The behavior of Ethan Crumbley's parents (James & Jennifer) is something *else* entirely. In cold blood, Ethan Crumbley killed four of his fellow students and injured several more. He's 15 years old. I'm no mental health professional, but it's unclear to me whether a child of his age has any functional concept of what the death of a human actually means.
Which brings us to the conduct of his parents - who just happen to be in their 40s - roughly they're about the age of any children that I might have. 15-year old Ethan's father *bought him* a 9mm Sig Sauer SP 2022 according to WaPo. This is no pop gun. It's not a hunting rifle. It was apparently a *gift*. When Ethan was discovered searching for ammunition online, his mother texted him "you have to learn how not to get caught." (There are other extremely alarming aspects of his parents' misconduct.)
Since I've lived in a partly rural/partly exurban part of Indiana for many years, I understand that there's a long tradition of younger children (mostly boys) shooting errant coyotes or wolves with a rifle on their parents' ranches. Maybe it wouldn't shock me if a 14 y.o. boy drove a tractor briefly on a country road in order to get between fields. I see nothing wrong with parents taking younger children to shooting ranges or on hunting trips . (Hunters who cull populations of feral animals such as hogs and deer do us all a favor IMO.)
However I do not want to live around children who (*unsupervised*) carry guns designed to kill humans off the farm - courtesy of their parents. Is that any rational adult's idea of the Second Amendment?? How would you feel if 15-y.o. Ethan's father had bought him a pickup and handed the keys to Ethan with no apparent driver training or supervision whatsoever. What if Ethan had mowed down four innocent pedestrians in a fit of road rage? (Ethan had owned his gun for four days - BTW how much gun safety training do you think he was able to get during that period?)…

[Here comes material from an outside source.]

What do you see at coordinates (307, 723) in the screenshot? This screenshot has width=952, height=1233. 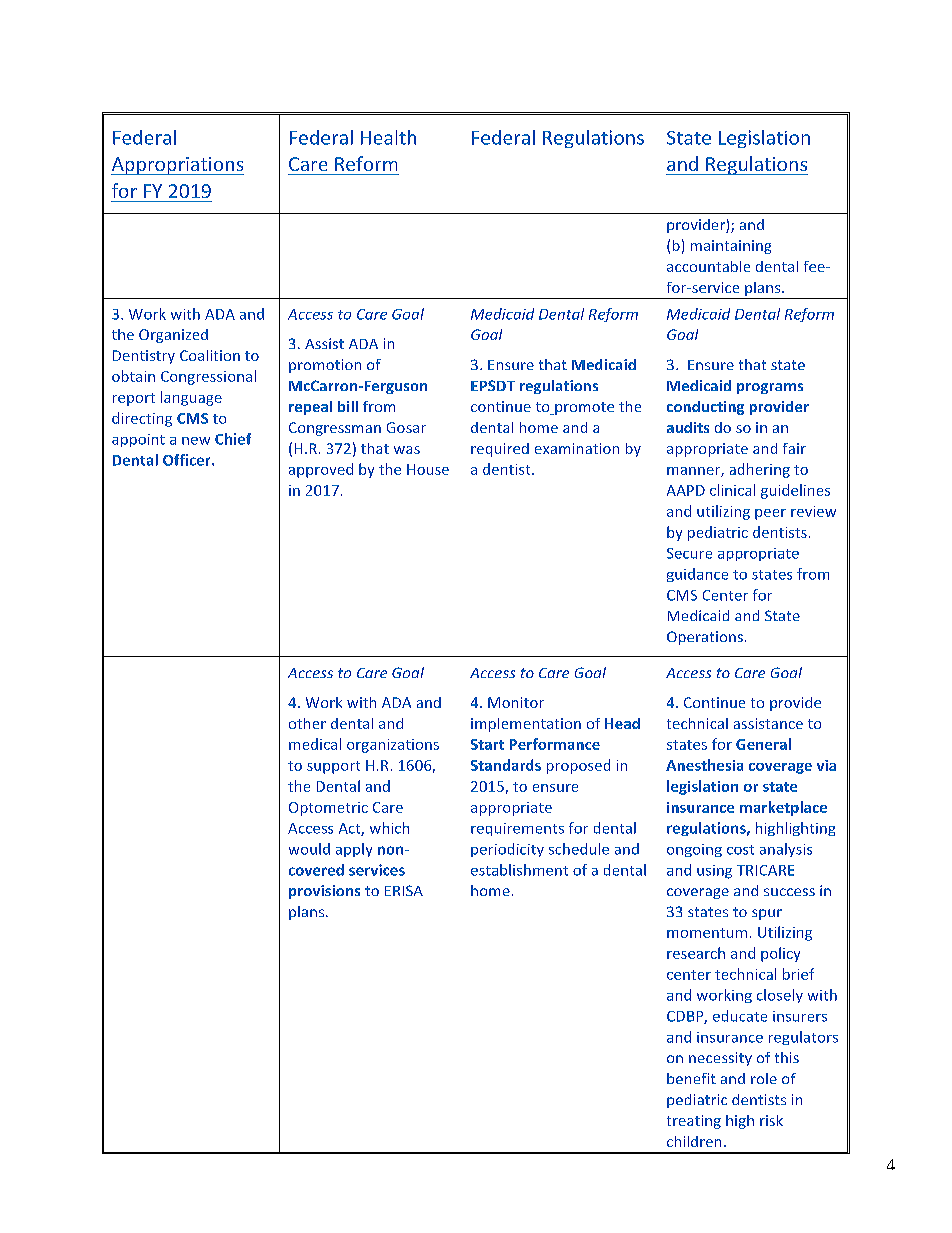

As we speak on Friday 12/3, Ethan's parents are on the lam. My understanding is that four counts of negligent homicide (each carrying a penalty of 15 years) are currently pending against them. With consecutive sentencing, they may not get out of prison until they're north of 100 years old. I can't say that I'm sorry about that, because folks like the Crumbley parents constitute a clear and present danger to the life of every citizen - regardless of what you may think of the Second Amendment.
Raj
I agree with Steve Bullock! Rural politics definitely makes you more Libertarian. I’m one of those people, Steve 👋!
Also, MTG really thought she hit a home run when she thought of that Tweet on the shitter. 🤣
Charlie & Tom, I really enjoyed your discussion the other day. I am a former GOP voter, Reagan to W. Left the GOP over Iraq. Centrist on most issues. Small biz owner. Veteran. The Bulwark and the Lincoln Project have given me hope over the last few years. Keep up the good fight.